• _What is being asked_
Word for word, restate the lines from the one holding "Click the help icon next to Type" through the end of the data below, including both endpoints and nothing more.

Records contained in a dataset
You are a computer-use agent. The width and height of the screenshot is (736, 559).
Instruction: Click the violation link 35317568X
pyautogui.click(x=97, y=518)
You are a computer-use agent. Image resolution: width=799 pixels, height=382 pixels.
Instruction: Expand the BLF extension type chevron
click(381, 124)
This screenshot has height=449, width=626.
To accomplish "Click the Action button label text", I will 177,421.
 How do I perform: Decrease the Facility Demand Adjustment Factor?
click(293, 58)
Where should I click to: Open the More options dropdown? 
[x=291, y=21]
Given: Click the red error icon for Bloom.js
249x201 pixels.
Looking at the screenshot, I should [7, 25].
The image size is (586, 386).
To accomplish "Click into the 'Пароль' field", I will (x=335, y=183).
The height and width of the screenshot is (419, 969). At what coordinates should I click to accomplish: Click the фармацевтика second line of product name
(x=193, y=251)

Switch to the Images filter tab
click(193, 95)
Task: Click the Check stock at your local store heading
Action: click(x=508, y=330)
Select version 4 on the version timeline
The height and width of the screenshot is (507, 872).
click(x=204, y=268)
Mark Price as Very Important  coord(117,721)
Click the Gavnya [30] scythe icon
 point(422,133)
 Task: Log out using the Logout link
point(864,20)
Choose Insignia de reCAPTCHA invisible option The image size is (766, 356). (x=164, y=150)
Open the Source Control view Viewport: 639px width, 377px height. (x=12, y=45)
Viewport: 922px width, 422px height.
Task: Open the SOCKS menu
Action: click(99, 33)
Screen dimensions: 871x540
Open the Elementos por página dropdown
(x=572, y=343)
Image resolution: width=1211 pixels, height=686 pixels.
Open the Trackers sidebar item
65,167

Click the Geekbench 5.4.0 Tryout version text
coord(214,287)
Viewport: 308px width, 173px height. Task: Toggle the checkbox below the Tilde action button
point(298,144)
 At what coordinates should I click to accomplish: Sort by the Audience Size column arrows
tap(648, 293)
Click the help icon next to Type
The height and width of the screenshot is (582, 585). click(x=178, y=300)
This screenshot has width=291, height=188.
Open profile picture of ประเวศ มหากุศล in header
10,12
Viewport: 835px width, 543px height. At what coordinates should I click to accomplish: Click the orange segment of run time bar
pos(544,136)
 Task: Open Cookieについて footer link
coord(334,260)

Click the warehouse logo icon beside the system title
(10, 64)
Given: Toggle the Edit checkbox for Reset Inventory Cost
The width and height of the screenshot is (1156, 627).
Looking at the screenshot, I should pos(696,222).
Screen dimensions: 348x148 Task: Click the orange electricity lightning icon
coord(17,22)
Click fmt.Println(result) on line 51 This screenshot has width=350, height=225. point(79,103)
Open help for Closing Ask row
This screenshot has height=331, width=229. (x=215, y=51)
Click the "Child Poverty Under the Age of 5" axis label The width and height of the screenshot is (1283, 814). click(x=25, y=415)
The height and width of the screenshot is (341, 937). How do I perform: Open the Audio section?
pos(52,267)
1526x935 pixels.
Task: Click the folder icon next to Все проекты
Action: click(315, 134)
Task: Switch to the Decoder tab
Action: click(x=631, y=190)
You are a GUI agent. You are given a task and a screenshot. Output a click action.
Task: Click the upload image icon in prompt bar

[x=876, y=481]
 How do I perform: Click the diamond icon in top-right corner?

• _Exercise output_
Click the help icon next to Type
The height and width of the screenshot is (582, 585). click(x=178, y=300)
This screenshot has width=291, height=188.
Open profile picture of ประเวศ มหากุศล in header
10,12
Viewport: 835px width, 543px height. At what coordinates should I click to accomplish: Click the orange segment of run time bar
pos(544,136)
 Task: Open Cookieについて footer link
coord(334,260)

Click the warehouse logo icon beside the system title
(10, 64)
Given: Toggle the Edit checkbox for Reset Inventory Cost
The width and height of the screenshot is (1156, 627).
Looking at the screenshot, I should pos(696,222).
Screen dimensions: 348x148 Task: Click the orange electricity lightning icon
coord(17,22)
Click fmt.Println(result) on line 51 This screenshot has width=350, height=225. point(79,103)
Open help for Closing Ask row
This screenshot has height=331, width=229. (x=215, y=51)
Click the "Child Poverty Under the Age of 5" axis label The width and height of the screenshot is (1283, 814). click(x=25, y=415)
The height and width of the screenshot is (341, 937). How do I perform: Open the Audio section?
pos(52,267)
1526x935 pixels.
Task: Click the folder icon next to Все проекты
Action: click(315, 134)
Task: Switch to the Decoder tab
Action: click(x=631, y=190)
You are a GUI agent. You are given a task and a screenshot. Output a click action.
Task: Click the upload image icon in prompt bar

[x=876, y=481]
 How do I perform: Click the diamond icon in top-right corner?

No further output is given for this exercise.